Katharine Susannah Prichard

Katharine Susannah Prichard (1883-1969), author and communist, was born in Levuka, Fiji, the eldest child of Edith (born Fraser) and Thomas Prichard, journalist. The family returned to Australia when 'Kattie' was three and she grew up in Tasmania and Melbourne. Despite her father's experience of unemployment she completed her secondary education at South Melbourne College, but her mother's illness prevented her attending university; she had to stay home and keep house. Prichard later claimed that this experience sparked her opposition to economic injustice; perhaps it stimulated her lifelong advocacy of woman's right to equality in private and public life.

After working as a governess and schoolteacher, Prichard embarked for England. Between 1908 and 1917 she travelled widely, working as a freelance journalist and briefly for the Melbourne Herald. When her novel The Pioneers won the Australian section of the Hodder and Stoughton All-Empire novel competition, she returned home a celebrity, determined 'to live and write in Australia about the country and its people'. Her travels had brought her in touch with a range of political movements, including a brief engagement with Mrs Pankhurst's Women's Social and Political Union. The death of her brother in action crystallised her opposition to war and she campaigned actively against conscription. With the formation of a Communist Party in Australia in 1920 Prichard found a vehicle for her socialist and pacifist principles.

In 1919 she wed Hugo Throssell VC, son of a prominent Western Australian family, and went to live in Greenmount, Western Australia. The 1920s were rewarding years, during which their son Ric was born and she wrote her most highly acclaimed novels, Working Bullocks (1926), Coonardoo (1929) and Haxby's Circus (1930). She shared first prize in the Bulletin's novel competition for Coonardoo, which raised an outcry over her sympathetic depiction of Aborigines and the love of a white station-owner for an Aboriginal woman.

A period of intense political activity followed which left little time for writing. Possibly Throssell's suicide in 1933 (while she was in London) contributed to this. However, the observation and experience of suffering during the depression, and the rise of fascism abroad, provided many Australians with the impetus to engage more fully in the action of their times. The Communist Party of Australia now demanded total engagement from its members and Prichard's literary skills made her a valuable Party propagandist. She lectured widely, wrote pamphlets and articles for the Communist press and published The Real Russia (1934), an exercise in counter-propaganda.
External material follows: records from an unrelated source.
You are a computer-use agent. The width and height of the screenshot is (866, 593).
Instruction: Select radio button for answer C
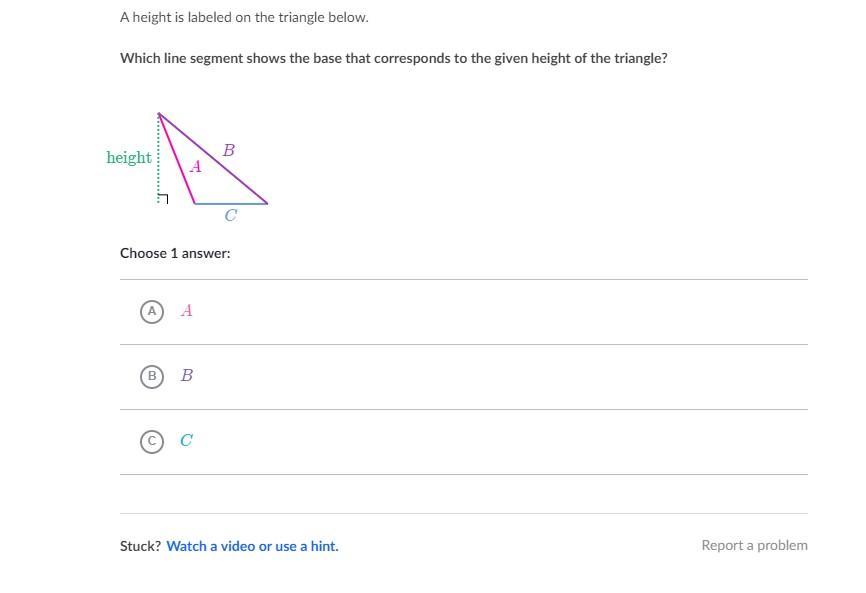coord(152,441)
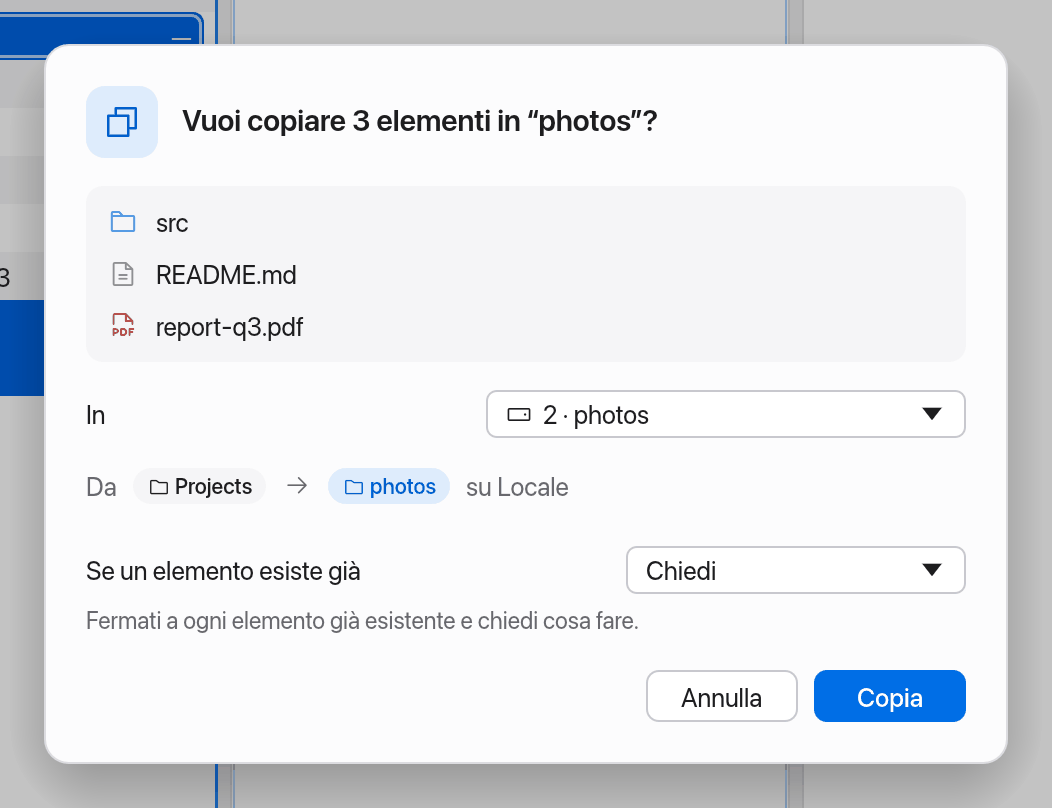Image resolution: width=1052 pixels, height=808 pixels.
Task: Confirm with the Copia button
Action: tap(890, 697)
During the 1930s she helped Cecilia Shelley form the Unemployed Women and Girls Defence Association, and also founded the Western Australian branch of the Movement Against War and Fascism and a Modern Women's Club. Prichard's fame as a writer contributed to her high profile in the Party but her political activity led to her being labelled 'Red Witch' and to denigration of her as a writer. One commentator described her political involvement as an author's search for 'colour', but she was respected and admired among working people for her commitment to working class interests.

Prichard consistently argued for internationalism and also for a distinctly Australian literature which realistically depicted working class concerns. With Jean Devanny, she helped found the Writers' League to promote this ideal and to provide encouragement to writers. It was reflected in her own writing, especially in the goldfields trilogy: The Roaring Nineties (1946), Golden Miles (1948) and Winged Seeds (1950). Prichard considered these to be her major work, a paen to the Australian workers which incorporated Communist ideals within a radical nationalist aesthetic; conservative critics praised her realism and humanitarianism while objecting to the intrusion of propaganda in art.

Failing health and the cold war atmosphere led to Prichard being less active in public life during the 1950s and 1960s. She never abandoned her commitment to communism and the need to integrate politics with art. In practice she was often forced to divide her energies between the two. In a span of 50 years she wrote twelve novels, numerous poems, plays and short stories and an autobiography. Her political commitment developed alongside her identification as a nationalist writer, and the complex and sometimes conflicting interaction of these interests and activities contributed to the mystique which surrounds her: some revere her as a great writer and humanitarian and others criticise her as a misguided radical who sacrificed her art to politics. She was influential and charismatic and had a 'rage for privacy' which resulted in the destruction of many of her personal papers before and immediately following her death on 2 October 1969. She was one who aspired to be, in the words of another communist poet, Vic Williams, 'Writer and fighter in one human heart'.

Julie Wells

Ric Throssell Wild Weeds and Windflowers: the Life and Letters of Katharine Susannah Prichard 1975.